A Portrait of the Artist as a Young Man culminates in Stephen Dedalus’ ardent rejection of both his fatherland and his church (his history) in favor of a new vision of artistic creation that is unburdened by either of those influences. Throughout Ulysses, we see a different image of the aspiring artist: he hasn’t been successful in fulfilling his vision of art. On the contrary, he finds himself a servant to the ideas that he rejected in A Portrait. Over the course of the novel, Stephen asks a related question: does art serve history, or does history serve art? I.e, does historical actuality inform artistic possibility, as one might intuitively think, or does artistic possibility inform historical actuality? The latter seems like a paradox, but the former leads us to an apparent contradiction with Stephen’s former vision of art: how can art be unburdened by history if it is informed by history? Stephen struggles to navigate these aesthetic tensions, pondering them in the context of both his personal life and his prospective art, and finding in them, I argue, a synthesis of what artistic creation constitutes.
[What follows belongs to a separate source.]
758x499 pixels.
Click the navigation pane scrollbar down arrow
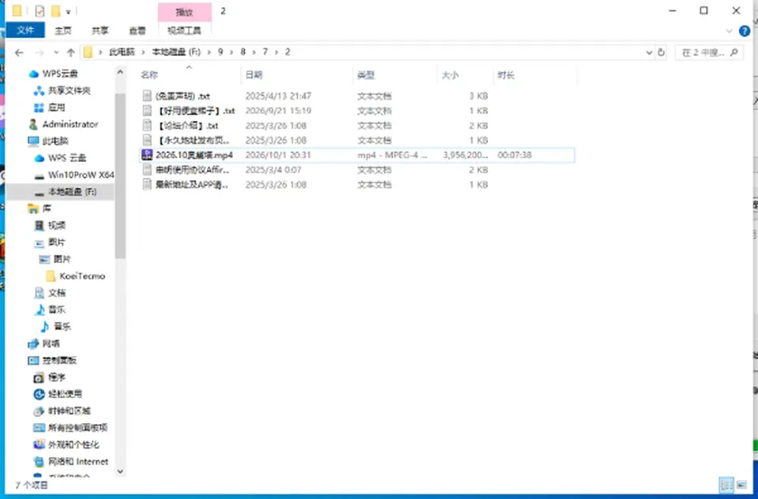120,471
“Silk of the kine and poor old woman, names given her in old times. A wandering crone, lowly form of an immortal serving her conqueror and her gay betrayer, their common cuckquean, a messenger from the secret morning. To serve or to upbraid, whether he could not tell: but scorned to beg her favour.”1

Stephen reads into this mundane encounter a clash of opposing symbolic structures: the milkwoman as a symbol of Ireland, betrayed by those who should be loyal to her, and the same milkwoman as a symbol of Mentor, the wise Athena disguised in order to spur Telemachus (Stephen) on his journey to maturation, or in Stephen’s case, artistic self-realization. Thus, Stephen finds himself at a dialectical impasse. By virtue of the symbols he has read into this encounter, he has condemned his self-realization to being reliant on Ireland, the nation he has chosen to reject. We see here the oscillation between the artist’s subservience to history (to serve) and his simultaneous rebellion (to upbraid) against it. This is Stephen in microcosm: brought up mired in the Irish nationalism of his father and the devout Catholicism of his mother, he is trained to interpret his life through the very same structures he wants to escape, and so every attempt to escape only leads him further into them.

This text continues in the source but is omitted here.